### Given instruction
Copy each of the rows below verbatim, line for line.

### Records provided
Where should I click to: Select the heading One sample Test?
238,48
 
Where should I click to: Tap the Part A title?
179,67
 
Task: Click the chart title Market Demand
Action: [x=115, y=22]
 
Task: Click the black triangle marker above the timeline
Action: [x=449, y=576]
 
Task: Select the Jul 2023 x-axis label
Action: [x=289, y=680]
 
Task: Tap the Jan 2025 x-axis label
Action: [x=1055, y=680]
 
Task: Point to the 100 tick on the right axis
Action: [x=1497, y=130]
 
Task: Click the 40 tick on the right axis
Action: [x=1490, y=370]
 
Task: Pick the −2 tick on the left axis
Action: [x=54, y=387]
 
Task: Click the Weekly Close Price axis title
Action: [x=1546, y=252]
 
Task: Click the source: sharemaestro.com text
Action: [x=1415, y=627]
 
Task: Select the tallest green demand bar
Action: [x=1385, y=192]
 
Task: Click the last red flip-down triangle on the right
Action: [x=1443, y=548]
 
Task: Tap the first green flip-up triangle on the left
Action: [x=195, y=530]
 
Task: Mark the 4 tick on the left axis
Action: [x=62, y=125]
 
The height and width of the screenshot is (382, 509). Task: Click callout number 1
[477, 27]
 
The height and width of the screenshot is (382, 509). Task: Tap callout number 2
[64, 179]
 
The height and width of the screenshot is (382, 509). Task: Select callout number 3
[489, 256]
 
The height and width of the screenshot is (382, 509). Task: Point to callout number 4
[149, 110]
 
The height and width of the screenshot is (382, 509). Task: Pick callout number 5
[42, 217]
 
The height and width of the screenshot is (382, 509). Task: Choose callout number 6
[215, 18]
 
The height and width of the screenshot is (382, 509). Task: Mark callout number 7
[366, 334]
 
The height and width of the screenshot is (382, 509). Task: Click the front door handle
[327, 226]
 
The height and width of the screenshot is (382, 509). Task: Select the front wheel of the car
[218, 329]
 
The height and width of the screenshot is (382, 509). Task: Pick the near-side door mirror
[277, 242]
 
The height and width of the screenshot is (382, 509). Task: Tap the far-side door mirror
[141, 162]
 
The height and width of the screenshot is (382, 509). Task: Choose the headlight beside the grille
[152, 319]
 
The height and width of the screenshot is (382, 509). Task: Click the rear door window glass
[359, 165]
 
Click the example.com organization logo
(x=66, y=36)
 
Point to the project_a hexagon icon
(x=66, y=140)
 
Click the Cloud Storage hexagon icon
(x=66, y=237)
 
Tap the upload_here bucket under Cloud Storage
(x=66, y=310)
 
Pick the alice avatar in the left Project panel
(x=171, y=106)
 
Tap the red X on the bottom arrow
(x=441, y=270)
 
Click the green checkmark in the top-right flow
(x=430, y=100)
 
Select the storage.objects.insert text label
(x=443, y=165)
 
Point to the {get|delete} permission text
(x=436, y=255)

### Task response
Where should I click to: Select the heading One sample Test?
238,48
 
Where should I click to: Tap the Part A title?
179,67
 
Task: Click the chart title Market Demand
Action: [x=115, y=22]
 
Task: Click the black triangle marker above the timeline
Action: [x=449, y=576]
 
Task: Select the Jul 2023 x-axis label
Action: [x=289, y=680]
 
Task: Tap the Jan 2025 x-axis label
Action: [x=1055, y=680]
 
Task: Point to the 100 tick on the right axis
Action: [x=1497, y=130]
 
Task: Click the 40 tick on the right axis
Action: [x=1490, y=370]
 
Task: Pick the −2 tick on the left axis
Action: [x=54, y=387]
 
Task: Click the Weekly Close Price axis title
Action: [x=1546, y=252]
 
Task: Click the source: sharemaestro.com text
Action: [x=1415, y=627]
 
Task: Select the tallest green demand bar
Action: [x=1385, y=192]
 
Task: Click the last red flip-down triangle on the right
Action: [x=1443, y=548]
 
Task: Tap the first green flip-up triangle on the left
Action: [x=195, y=530]
 
Task: Mark the 4 tick on the left axis
Action: [x=62, y=125]
 
The height and width of the screenshot is (382, 509). Task: Click callout number 1
[477, 27]
 
The height and width of the screenshot is (382, 509). Task: Tap callout number 2
[64, 179]
 
The height and width of the screenshot is (382, 509). Task: Select callout number 3
[489, 256]
 
The height and width of the screenshot is (382, 509). Task: Point to callout number 4
[149, 110]
 
The height and width of the screenshot is (382, 509). Task: Pick callout number 5
[42, 217]
 
The height and width of the screenshot is (382, 509). Task: Choose callout number 6
[215, 18]
 
The height and width of the screenshot is (382, 509). Task: Mark callout number 7
[366, 334]
 
The height and width of the screenshot is (382, 509). Task: Click the front door handle
[327, 226]
 
The height and width of the screenshot is (382, 509). Task: Select the front wheel of the car
[218, 329]
 
The height and width of the screenshot is (382, 509). Task: Pick the near-side door mirror
[277, 242]
 
The height and width of the screenshot is (382, 509). Task: Tap the far-side door mirror
[141, 162]
 
The height and width of the screenshot is (382, 509). Task: Choose the headlight beside the grille
[152, 319]
 
The height and width of the screenshot is (382, 509). Task: Click the rear door window glass
[359, 165]
 
Click the example.com organization logo
(x=66, y=36)
 
Point to the project_a hexagon icon
(x=66, y=140)
 
Click the Cloud Storage hexagon icon
(x=66, y=237)
 
Tap the upload_here bucket under Cloud Storage
(x=66, y=310)
 
Pick the alice avatar in the left Project panel
(x=171, y=106)
 
Tap the red X on the bottom arrow
(x=441, y=270)
 
Click the green checkmark in the top-right flow
(x=430, y=100)
 
Select the storage.objects.insert text label
(x=443, y=165)
 
Point to the {get|delete} permission text
(x=436, y=255)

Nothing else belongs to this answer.